▽

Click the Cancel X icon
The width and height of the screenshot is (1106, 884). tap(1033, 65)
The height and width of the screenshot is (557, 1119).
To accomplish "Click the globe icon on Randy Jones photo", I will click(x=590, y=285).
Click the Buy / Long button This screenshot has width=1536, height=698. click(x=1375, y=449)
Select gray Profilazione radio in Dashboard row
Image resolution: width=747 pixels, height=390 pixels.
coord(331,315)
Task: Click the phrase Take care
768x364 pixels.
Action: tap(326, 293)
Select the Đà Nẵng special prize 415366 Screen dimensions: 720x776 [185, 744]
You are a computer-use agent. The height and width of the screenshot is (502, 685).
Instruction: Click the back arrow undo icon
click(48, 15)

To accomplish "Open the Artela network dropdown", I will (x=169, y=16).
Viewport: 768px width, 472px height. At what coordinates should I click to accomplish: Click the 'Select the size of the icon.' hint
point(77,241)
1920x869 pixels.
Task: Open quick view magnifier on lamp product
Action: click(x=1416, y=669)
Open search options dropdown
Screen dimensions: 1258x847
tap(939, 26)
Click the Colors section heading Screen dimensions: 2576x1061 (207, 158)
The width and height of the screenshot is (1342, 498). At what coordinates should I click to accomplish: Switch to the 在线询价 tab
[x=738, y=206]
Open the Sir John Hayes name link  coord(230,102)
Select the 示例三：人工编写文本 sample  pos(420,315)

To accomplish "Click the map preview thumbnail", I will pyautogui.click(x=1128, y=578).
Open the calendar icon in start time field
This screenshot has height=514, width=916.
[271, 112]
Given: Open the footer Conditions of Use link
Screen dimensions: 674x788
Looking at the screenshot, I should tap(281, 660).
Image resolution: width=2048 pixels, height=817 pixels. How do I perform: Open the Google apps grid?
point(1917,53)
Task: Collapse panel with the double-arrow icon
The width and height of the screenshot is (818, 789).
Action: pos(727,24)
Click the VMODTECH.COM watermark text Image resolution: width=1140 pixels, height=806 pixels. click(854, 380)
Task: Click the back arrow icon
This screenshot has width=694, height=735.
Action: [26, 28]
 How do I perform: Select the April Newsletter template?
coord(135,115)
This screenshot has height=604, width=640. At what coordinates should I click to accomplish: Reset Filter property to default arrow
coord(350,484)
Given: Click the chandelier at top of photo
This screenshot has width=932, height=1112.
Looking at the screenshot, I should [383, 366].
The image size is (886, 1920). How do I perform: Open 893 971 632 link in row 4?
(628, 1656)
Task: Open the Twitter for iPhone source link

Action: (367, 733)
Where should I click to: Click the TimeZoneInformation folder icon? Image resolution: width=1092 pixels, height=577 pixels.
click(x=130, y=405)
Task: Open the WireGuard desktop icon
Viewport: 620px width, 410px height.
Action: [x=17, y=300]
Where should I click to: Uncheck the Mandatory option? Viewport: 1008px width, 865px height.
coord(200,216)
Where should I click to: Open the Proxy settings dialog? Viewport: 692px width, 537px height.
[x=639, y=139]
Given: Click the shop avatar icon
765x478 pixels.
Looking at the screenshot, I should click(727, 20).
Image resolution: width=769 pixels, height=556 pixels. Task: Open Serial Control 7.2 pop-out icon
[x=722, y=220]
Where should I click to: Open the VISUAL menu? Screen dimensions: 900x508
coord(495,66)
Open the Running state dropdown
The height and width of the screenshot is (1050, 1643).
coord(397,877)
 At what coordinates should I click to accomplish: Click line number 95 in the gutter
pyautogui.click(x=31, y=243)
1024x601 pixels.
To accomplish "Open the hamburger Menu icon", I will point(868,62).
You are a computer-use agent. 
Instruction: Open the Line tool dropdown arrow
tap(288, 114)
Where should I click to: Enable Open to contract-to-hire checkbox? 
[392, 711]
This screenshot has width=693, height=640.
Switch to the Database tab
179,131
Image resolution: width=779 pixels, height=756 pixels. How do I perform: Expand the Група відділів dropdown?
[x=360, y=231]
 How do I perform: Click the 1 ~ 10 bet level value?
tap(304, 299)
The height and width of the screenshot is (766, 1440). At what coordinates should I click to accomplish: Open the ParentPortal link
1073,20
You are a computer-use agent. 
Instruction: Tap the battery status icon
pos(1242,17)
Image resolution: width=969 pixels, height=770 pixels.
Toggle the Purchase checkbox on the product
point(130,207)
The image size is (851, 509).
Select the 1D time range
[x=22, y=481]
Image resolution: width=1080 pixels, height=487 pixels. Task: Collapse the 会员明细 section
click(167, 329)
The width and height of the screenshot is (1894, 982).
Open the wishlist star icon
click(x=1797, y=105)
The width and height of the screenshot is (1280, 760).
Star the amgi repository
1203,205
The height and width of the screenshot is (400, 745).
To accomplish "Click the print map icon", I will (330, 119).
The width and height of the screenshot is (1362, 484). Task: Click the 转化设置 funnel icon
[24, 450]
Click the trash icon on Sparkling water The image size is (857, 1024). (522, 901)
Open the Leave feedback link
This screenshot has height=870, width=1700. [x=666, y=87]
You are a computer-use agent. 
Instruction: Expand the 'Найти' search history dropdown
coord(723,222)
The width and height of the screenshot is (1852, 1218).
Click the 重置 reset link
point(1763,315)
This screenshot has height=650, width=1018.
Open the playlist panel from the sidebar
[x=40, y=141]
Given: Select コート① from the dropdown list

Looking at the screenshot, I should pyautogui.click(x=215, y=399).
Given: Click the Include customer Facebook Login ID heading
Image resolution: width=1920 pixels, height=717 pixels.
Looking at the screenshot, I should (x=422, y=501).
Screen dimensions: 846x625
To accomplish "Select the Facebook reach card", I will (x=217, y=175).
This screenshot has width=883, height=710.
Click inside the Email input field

△

* Exercise:
Throughout the data above, copy all lines where the word "Facebook" is found.

* Written response:
Given: Click the Include customer Facebook Login ID heading
To accomplish "Select the Facebook reach card", I will (x=217, y=175).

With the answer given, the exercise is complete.